The company reports net earnings of $43.8 million for the 2013 quarter compared to $58.4 million in Q3 2012.
Cytec (NYSE: CYT), headquartered in Woodland Park, New Jersey, USA, has restructured its business over recent years to focus on growth areas (see first chart).
In 2012 it acquired Umeco plc, a UK headquartered provider of advanced composites and process materials, for US$439 million in 2012 (see Cytec completes $439m acquisition of Umeco).
As we look ahead, our new portfolio has us well positioned to capture future growth in several of our major markets.
While we continue to pursue many exciting opportunities, we must navigate through some of the shorter-term market challenges.
|Shane Fleming, CEO, Cytec
Cytec expects the majority of its sales will now come from its Aerospace Materials business, which supplies composite materials for the commercial and military aerospace markets (second chart).
For Q3 2013 Cytec's Aerospace Materials sales were up 7% on Q3 2012 to $236 million, and operating earnings increased slightly to $40.7 million.
Total selling volumes were up 4% from Q3 2012. Approximately half of this was due to the acquisition of Umeco, with the remainder mostly driven by higher large commercial transport build rates.
"In Aerospace Materials, Cytec's growth this year is primarily in the large commercial transport sector as a result of Boeing's ramp up of the 787 with some additional support from single-aisle programmes," reports Shane Fleming, Cytec's Chairman, President and CEO.
"As I mentioned last quarter, we saw some inventory destocking by our customers in the military sector which has inhibited growth in the shorter term.
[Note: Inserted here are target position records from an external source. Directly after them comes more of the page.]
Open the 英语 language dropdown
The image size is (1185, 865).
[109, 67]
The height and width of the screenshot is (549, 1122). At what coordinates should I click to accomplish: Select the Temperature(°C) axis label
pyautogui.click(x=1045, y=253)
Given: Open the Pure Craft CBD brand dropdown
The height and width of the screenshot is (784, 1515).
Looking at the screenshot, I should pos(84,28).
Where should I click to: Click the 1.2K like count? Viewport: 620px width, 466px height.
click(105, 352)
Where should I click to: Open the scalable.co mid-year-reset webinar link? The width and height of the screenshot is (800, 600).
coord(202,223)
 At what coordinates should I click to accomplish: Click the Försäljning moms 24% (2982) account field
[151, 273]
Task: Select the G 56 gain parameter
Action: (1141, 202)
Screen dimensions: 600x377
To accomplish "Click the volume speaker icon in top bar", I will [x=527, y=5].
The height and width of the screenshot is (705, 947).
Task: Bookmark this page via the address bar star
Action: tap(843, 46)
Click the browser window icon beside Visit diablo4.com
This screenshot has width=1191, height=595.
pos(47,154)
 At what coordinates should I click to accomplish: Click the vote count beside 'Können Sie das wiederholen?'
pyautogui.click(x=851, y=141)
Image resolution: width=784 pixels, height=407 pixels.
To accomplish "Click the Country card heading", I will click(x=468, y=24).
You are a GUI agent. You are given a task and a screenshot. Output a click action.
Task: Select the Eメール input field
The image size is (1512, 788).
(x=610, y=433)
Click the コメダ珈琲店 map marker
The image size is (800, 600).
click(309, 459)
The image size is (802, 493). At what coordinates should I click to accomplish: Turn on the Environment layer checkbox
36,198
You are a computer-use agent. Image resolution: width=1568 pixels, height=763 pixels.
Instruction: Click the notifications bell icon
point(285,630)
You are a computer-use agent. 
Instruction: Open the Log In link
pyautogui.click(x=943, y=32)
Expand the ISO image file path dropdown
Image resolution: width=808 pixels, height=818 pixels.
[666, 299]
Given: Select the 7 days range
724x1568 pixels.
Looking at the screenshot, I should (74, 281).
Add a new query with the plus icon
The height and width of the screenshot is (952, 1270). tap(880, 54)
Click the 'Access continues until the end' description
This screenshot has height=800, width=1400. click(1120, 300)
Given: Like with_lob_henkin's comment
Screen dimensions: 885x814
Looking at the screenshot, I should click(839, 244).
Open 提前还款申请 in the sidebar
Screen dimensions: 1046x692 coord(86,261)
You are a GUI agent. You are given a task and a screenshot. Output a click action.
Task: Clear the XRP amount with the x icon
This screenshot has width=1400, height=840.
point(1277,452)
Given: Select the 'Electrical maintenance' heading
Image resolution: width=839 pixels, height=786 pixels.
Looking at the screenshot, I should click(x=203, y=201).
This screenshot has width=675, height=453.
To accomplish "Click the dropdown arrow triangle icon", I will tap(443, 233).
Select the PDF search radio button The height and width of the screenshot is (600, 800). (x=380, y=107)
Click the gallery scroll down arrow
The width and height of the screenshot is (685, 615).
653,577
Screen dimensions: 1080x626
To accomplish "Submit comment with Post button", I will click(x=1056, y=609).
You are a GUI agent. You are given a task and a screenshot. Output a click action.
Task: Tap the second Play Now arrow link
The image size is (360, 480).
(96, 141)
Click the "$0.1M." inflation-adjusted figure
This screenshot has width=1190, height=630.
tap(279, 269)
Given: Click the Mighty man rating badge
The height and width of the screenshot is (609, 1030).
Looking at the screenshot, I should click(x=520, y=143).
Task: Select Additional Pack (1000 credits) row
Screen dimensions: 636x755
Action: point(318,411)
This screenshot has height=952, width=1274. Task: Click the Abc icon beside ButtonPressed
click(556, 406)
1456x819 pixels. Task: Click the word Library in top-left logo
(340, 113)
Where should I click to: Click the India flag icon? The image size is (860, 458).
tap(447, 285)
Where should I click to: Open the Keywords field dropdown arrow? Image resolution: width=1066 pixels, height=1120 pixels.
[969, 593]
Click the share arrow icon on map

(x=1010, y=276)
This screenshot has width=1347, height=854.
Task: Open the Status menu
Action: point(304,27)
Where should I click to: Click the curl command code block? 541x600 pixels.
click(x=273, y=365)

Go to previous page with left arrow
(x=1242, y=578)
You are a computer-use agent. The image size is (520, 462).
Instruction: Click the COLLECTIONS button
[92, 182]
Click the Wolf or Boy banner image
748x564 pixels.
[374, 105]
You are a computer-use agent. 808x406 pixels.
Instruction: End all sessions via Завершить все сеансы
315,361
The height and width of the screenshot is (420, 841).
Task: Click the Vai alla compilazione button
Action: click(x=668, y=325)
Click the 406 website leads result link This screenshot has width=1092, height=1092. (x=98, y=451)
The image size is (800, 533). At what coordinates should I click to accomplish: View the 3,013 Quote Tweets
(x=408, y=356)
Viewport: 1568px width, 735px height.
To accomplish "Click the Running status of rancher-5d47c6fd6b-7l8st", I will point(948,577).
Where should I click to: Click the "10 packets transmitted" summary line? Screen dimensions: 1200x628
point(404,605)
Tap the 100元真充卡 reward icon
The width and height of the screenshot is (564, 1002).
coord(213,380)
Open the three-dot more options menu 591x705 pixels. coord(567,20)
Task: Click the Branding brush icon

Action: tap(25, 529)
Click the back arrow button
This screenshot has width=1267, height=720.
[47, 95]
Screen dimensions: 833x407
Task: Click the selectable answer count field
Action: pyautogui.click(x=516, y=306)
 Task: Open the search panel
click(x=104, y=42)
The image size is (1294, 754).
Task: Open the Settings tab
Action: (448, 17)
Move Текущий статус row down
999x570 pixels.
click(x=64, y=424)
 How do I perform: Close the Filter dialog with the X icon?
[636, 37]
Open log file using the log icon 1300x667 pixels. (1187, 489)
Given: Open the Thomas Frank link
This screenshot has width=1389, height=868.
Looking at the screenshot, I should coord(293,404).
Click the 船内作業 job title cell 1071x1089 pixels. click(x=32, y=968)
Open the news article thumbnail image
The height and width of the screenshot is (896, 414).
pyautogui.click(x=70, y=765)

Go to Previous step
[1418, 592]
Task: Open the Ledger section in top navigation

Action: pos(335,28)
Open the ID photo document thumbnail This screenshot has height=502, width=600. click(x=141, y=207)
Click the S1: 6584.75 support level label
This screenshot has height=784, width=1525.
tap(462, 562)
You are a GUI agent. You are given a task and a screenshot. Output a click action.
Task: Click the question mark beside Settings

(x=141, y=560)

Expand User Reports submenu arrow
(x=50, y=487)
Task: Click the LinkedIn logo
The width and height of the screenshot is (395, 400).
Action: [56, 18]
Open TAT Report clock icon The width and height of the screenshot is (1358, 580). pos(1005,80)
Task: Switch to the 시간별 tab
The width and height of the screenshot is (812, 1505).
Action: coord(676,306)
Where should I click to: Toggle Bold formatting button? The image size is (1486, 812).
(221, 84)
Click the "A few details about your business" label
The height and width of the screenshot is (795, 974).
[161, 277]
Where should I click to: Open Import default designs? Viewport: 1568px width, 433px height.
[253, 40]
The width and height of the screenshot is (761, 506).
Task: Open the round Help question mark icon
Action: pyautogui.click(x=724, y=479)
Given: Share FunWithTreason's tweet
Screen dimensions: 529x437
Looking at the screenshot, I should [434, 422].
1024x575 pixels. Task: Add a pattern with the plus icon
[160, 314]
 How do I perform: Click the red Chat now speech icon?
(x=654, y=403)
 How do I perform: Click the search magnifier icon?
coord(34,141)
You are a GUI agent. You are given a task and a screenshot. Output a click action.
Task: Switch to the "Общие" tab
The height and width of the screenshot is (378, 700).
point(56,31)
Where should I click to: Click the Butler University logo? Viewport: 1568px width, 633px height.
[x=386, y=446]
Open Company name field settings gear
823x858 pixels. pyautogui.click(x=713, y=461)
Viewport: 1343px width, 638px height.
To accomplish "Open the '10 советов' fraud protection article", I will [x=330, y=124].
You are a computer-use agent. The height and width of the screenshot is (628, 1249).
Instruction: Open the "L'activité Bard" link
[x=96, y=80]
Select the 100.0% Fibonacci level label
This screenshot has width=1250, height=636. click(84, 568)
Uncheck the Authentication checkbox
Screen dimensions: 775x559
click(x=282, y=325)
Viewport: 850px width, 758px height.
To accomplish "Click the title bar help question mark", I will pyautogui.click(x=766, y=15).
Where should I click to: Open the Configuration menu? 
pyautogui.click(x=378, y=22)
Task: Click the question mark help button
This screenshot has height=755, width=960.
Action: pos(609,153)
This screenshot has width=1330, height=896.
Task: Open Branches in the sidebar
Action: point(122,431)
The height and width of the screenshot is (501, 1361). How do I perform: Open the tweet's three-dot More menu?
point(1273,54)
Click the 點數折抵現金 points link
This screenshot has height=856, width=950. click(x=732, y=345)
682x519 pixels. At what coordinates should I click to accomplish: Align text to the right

We expect this to continue over several more quarters. In addition, we see demand for the rotorcraft market, mostly blades for military rotorcraft, to remain weak."
Cytec's Industrial Materials sales increased 1% over Q3 2012 to $71 million, and operating earnings were $5.1 million.
Sales in Q3 2013 include approximately $15.5 million of higher sales related to timing of the acquired Umeco business which closed in July 2012. Included in the third quarter 2012 results is $9.0 million of sales related to the distribution product line which was divested in July 2013. Excluding these two items sales were down approximately $6 million.
This decrease is the result of lower demand in the high performance automotive and tooling sectors and also reduced sales of process materials to the wind energy market.
"The Industrial Materials business has experienced some modest improvements in structural composites in a very weak European market," Fleming says.
"Process Material sales volumes are still negatively impacted by the drop in wind energy demand that started in the second quarter. We anticipate steady incremental improvement in volumes for the remainder of the year."